● **EXTRAIT DU TEXTE**
-*-*-

M. [W] a communiqué ses dernières conclusions le 9 mars 2022 et la société Gecat le 4 avril 2022.
Par ordonnance du 6 avril 2022, le conseiller de la mise en état a clôturé la procédure au même jour et renvoyé l'affaire à l'audience de plaidoiries du 4 mai 2022, tenue en formation collégiale.
Le 29 avril 2022, M. [W] a communiqué de nouvelles conclusions par lesquelles il sollicite la révocation de l'ordonnance de clôture.
A l'audience du 4 mai 2022, à la demande des parties, la cour a ordonné la révocation de l'ordonnance de clôture et une nouvelle clôture à l'audience, avant les plaidoiries.

-*-*-

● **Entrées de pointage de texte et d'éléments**
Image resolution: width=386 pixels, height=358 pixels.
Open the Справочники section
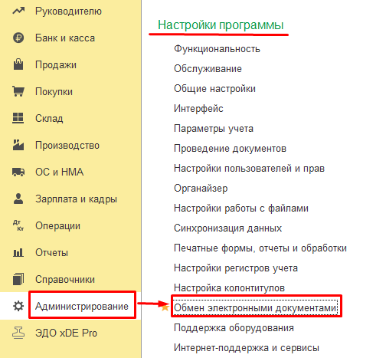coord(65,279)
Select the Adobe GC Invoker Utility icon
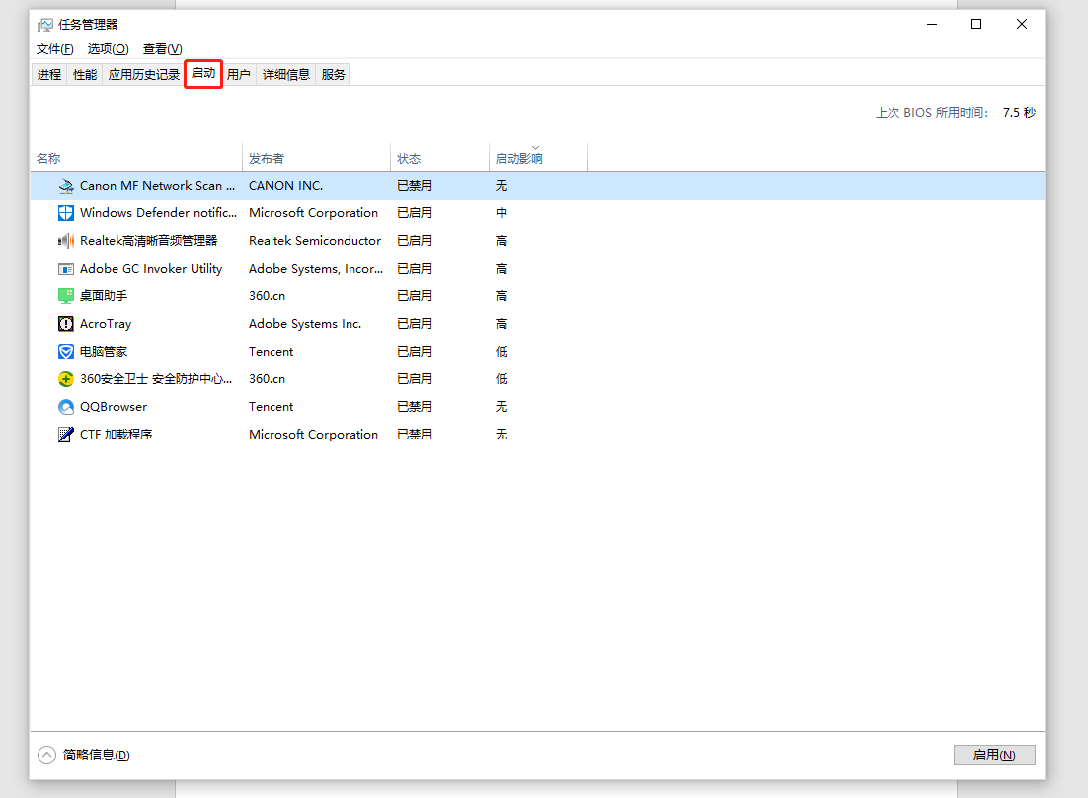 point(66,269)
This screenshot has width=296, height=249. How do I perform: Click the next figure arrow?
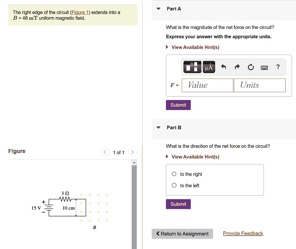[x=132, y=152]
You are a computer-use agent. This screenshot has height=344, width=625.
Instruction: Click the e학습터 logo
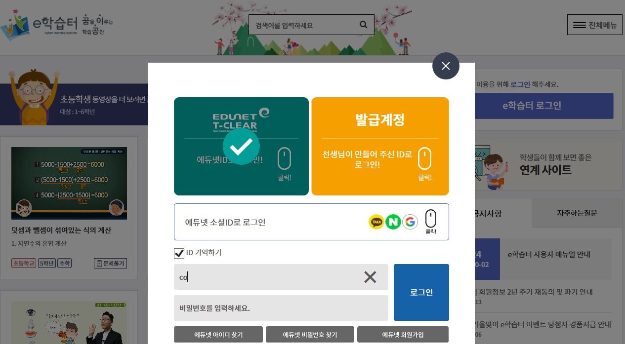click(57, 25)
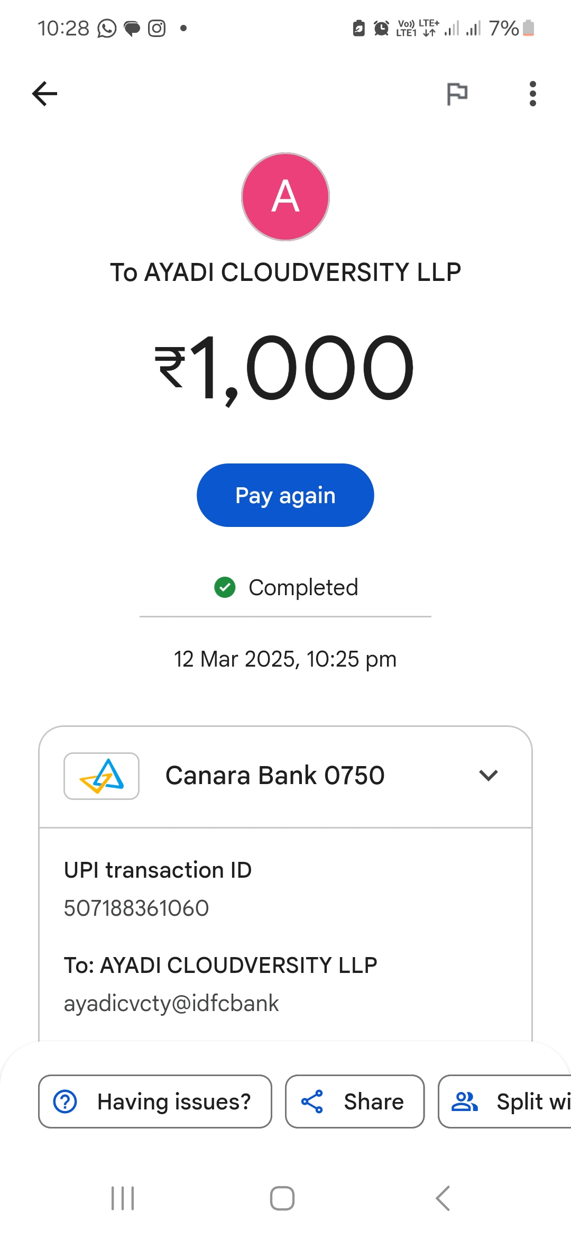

-*-*-

Reproduisez à l'identique le passage de l'extrait sur la clôture de la procédure qui va de "M. [W] a communiqué ses" jusqu'à "l'ordonnance de clôture.".

M. [W] a communiqué ses dernières conclusions le 9 mars 2022 et la société Gecat le 4 avril 2022.
Par ordonnance du 6 avril 2022, le conseiller de la mise en état a clôturé la procédure au même jour et renvoyé l'affaire à l'audience de plaidoiries du 4 mai 2022, tenue en formation collégiale.
Le 29 avril 2022, M. [W] a communiqué de nouvelles conclusions par lesquelles il sollicite la révocation de l'ordonnance de clôture.